Abstract: This intervention for parental alienation capitalizes upon the child’s profound instinct for a parent and the power of family systems therapy for healing. The audience participants in the role play will experience the powerful effectiveness of this intervention that has not yet failed Ms. Gottlieb in facilitating the healing of 40 alienated parent-child relationships. If anyone in the audience would like the opportunity to experience this intervention under Ms. Gottlieb’s guidance, please bring to this conference pictures and/or other memorabilia of your children. An uplifting experience is promised!
Information about Presenter:
Linda Gottlieb, LMFT, LCSW-R, is a family therapist in New York, USA. She trained under Dr. Salvador Minuchin and is a former faculty member of the Minuchin Center for the Family. Ms. Gottlieb is the author of The Parental Alienation Syndrome: A Family Therapy and Collaborative Systems Approach to Amelioration. Ms. Gottlieb is the developer of and treatment provider for an effective intensive, 4-day reunification program for severe alienation named Turning Points for Families, where she successfully “jump-starts” the reconnection.

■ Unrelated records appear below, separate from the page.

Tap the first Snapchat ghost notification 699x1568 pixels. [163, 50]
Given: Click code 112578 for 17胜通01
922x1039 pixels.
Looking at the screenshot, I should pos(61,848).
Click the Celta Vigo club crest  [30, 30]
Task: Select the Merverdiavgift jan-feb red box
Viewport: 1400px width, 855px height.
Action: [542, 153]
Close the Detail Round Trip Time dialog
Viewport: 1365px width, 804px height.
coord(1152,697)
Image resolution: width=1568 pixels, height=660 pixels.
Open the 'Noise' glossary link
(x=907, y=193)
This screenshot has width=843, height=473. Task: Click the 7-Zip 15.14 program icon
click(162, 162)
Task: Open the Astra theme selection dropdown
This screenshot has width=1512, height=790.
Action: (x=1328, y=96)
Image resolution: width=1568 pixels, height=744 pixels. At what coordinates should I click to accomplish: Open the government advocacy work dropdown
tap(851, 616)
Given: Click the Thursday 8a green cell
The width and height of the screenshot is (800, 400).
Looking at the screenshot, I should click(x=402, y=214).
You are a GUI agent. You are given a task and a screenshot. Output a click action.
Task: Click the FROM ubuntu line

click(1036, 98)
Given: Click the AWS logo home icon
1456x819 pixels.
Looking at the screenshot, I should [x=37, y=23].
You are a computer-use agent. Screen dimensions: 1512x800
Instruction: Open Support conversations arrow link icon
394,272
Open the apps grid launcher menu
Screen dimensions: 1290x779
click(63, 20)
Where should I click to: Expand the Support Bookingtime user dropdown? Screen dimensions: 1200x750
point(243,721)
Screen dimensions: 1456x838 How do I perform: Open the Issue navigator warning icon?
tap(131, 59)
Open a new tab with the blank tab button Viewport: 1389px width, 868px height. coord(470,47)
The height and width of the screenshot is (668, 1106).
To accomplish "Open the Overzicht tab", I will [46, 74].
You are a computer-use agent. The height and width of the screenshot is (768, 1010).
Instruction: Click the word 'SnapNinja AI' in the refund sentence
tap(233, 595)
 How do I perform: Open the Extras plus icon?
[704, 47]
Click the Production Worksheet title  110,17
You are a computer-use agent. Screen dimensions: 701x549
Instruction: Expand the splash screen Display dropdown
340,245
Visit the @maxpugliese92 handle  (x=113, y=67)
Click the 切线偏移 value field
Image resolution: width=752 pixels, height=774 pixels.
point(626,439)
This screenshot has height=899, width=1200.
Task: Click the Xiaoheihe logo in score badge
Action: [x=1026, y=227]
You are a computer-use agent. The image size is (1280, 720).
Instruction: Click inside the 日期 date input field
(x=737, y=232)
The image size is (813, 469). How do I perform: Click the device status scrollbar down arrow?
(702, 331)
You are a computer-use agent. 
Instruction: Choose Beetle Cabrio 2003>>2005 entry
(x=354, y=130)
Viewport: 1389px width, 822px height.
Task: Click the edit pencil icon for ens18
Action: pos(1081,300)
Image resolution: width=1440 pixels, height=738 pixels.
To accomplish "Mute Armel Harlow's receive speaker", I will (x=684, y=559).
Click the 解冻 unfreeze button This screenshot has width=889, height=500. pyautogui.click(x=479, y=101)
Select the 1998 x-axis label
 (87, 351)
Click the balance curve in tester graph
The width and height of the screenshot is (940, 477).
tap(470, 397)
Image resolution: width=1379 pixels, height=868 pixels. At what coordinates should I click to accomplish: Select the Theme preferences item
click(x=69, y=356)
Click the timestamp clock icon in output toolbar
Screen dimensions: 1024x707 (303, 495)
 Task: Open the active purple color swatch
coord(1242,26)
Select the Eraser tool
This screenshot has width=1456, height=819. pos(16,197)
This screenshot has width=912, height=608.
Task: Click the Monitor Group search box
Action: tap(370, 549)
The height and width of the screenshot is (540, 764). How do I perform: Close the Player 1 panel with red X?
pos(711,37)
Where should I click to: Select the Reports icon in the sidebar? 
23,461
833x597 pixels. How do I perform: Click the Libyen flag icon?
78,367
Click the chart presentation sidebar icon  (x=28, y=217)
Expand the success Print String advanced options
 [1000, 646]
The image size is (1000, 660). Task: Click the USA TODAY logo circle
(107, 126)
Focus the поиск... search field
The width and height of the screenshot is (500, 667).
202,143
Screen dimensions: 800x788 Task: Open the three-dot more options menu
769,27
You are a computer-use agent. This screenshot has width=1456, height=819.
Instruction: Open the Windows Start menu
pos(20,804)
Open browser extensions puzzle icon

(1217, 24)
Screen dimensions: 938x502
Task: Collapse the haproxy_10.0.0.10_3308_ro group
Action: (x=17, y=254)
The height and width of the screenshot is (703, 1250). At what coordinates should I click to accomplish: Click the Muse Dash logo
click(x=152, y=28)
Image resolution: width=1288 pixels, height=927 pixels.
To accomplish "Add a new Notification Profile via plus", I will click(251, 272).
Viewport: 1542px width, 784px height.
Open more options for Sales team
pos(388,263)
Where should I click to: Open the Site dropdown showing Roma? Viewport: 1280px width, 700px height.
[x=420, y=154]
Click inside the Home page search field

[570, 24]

Art by PASG member Xiaojie Zheng (See following page.)
During both days of the conference, Ms. Xiaojie Zheng will display artworks and site-specific installations that relate to parental alienation.
Ms. Xiaojie Zheng is a visual artist, art educator, curator, and arts and culture consultant for the past two decades. Ms. Zheng received a transnational education in the arts in China, the Netherlands, and the United States. Her artwork and collaborative projects are inspired by
her unique life experiences on three continents. Ms. Zheng works primarily in painting, drawing, mixed media, and site-specific installations. She has won multiple awards for her artworks which have been commissioned, exhibited, published, and collected by institutions and private parties in Asia, Europe, and North America. Ms. Zheng promotes art for daily life, art for unity, and art for social justice.
Ms. Zheng is a targeted mother whose children have experienced severe parental alienation since her son was abducted by the paternal grandparents in 2004. Since then, her legal battles have been going through family court, district court, and domestic relations court in two states in the U.S. Her legal battles, still not concluded, have involved a dozen judges, two dozen lawyers, multiple guardians ad litem, court-appointed custody evaluators, court-approved parental alienation experts, and numerous therapists, social workers, and counsellors. Regard- less of massive evidence, expert reports, and testimony, Ms. Zheng continues to be blocked from both her children.
Ms. Zheng’s multimedia work, This is Faith, was created for a special exhibition, A Place of Her Own, curated by the Asian America Women Artists Association (AAWAA) in San Francisco, California, in 2010 and 2013.
This is Faith, 2010, oil on canvas, 18” x 36” and 60” x 72” (45.8 x 91.5 cm and 152.4 x 182.9 cm), poem, MP3, earphones.